** SELECTED EXTRACT follows **

Amazon, Meta Layoffs Usher in Era of Revenue Per Employee

  • Amazon and Meta say their combined 48,000 job losses are about getting leaner.
  • For remaining employees, that means being squeezed for value.
  • The age of growth is over, and the age of revenue-per-employee is in.

Amazon employees that have managed to cling onto their jobs after two devastating rounds of layoffs in the space of three months may feel like they’ve survived the worst of a brutal period in tech. They’re not off the hook yet: Workers will have to fight tooth and nail to prove their worth. 

Amazon CEO Andy Jassy made this much clear when announcing on Monday that the company will be laying off around 9,000 workers, including at its cloud business AWS and Twitch. That adds to the 18,000 Amazon already culled in January with an eye to getting leaner.

“Given the uncertain economy in which we reside, and the uncertainty that exists in the near future, we have chosen to be more streamlined in our costs and headcount,” Jassy wrote in a blog post.

Meta’s Mark Zuckerberg has likewise culled a further 10,000 workers in his “year of efficiency”, on top of the 11,000 announced last November.

All told, the two firms have cut 48,000 jobs across two waves of layoffs in less than six months.

This neatly fits a renewed tech drive for lean operations.

The rationale is that these firms over-hired during the pandemic and need to readjust to a high-interest rate economy that makes fighting for every dollar harder. 

The tech workforce is about to be squeezed for every last dollar. 

Squeezing revenue dollars out of every employee

Specifically, tech leaders are likely to focus in on a metric that fell out of vogue during the boom years.

Keith Rabois, the Founders Fund venture capitalist and ex-PayPal executive, recently told an event held by banking firm Evercore that “revenue per employee” — literally how much an individual worker brings in — was coming back in.

** End of SELECTED EXTRACT **
** GIVEN DATA follows **

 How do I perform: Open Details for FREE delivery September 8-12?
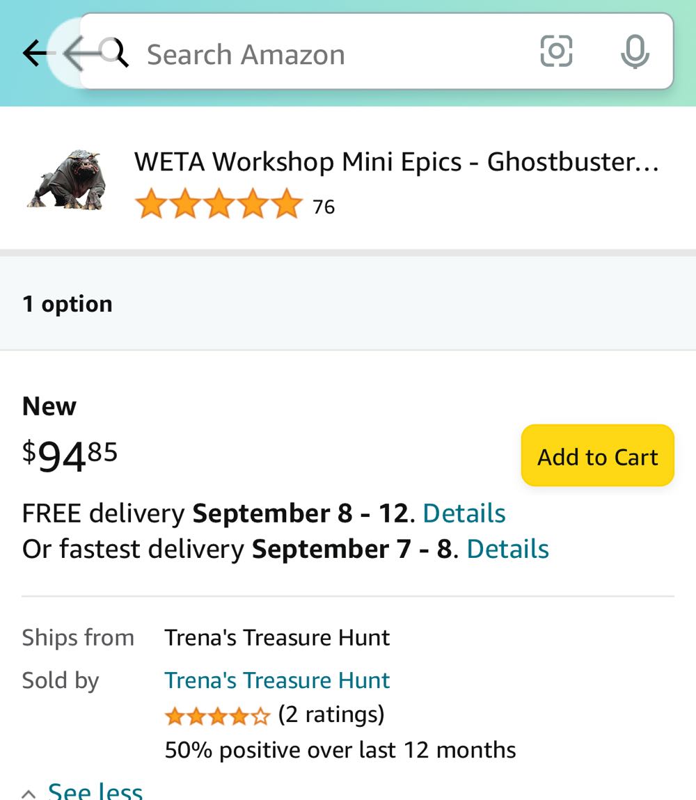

** End of GIVEN DATA **

WORK TASK 1: Name every person mentioned by name in the article on the Amazon and Meta layoffs.
WORK TASK 2: Pick up the article on the Amazon and Meta layoffs where it ends and write what comes next.

WRITTEN REPLY 1: Andy Jassy, Mark Zuckerberg, Keith Rabois

WRITTEN REPLY 2:
Discussing Twitter’s remaking under new owner Elon Musk, Rabois noted that Musk is “steering hard” in terms of revenue per employee.

“You’ll hear revenue per employee again, in tech, no one was looking at these metrics at least in the private world, the VC world for at least five years,” he said.

“The major expense at all these companies is mainly people,” he added. “If you want profits, the only thing you can really do is cut people.”

The last time numbers like this were truly in vogue was in the aftermath of the 2008 financial crisis. A 2009 analysis of Big Tech’s performance found Google’s revenue per employee was over $1 million, the highest of all tech firms. Amazon’s was $930,000. The picture was even starker looking at profit per employee which back then was around $210,000 for Google, and just $31,000 for Amazon, in part because Google primarily relies on software and ads sales, while Amazon has a bunch of physical infrastructure to operate.

Amazon currently makes a ton of money. Its most recent earnings showed sales of $142.2 billion for the final three months of 2022, a figure that comfortably beat analyst expectations.

But it’s also experienced a near-halving of its market capitalization from a peak of almost $2 trillion in 2021.

Data compiled by Bloomberg shows that compared with its peers, Amazon’s employee base grew by 93.1% over the past three years when compared with its pre-Covid levels, putting its growth far above peers like Apple, which grew 19.7%, and Microsoft, which grew 53.5%. 

That implies Amazon did suffer from bloat. Strategists at Bank of America indicated in January that Big Tech companies were still too big even after a first wave of layoffs, with some still being up to 20% bigger than they needed to be, probably because of vanity. 

All of this is good fodder for the revenue-per-employee camp. The kicker is that it’s not clear that all these job cuts will lead to more efficiency.

Jeffrey Pfeffer, professor of organizational behavior at the Stanford Graduate School of Business argues that tech’s thousands of layoffs have been driven by “copycat behavior.” Management experts say that cuts make workers jittery, weakening their productivity and firms’ ability to bring in new talent. 

Backed into a corner, however, it looks like CEOs are willing to wear that risk.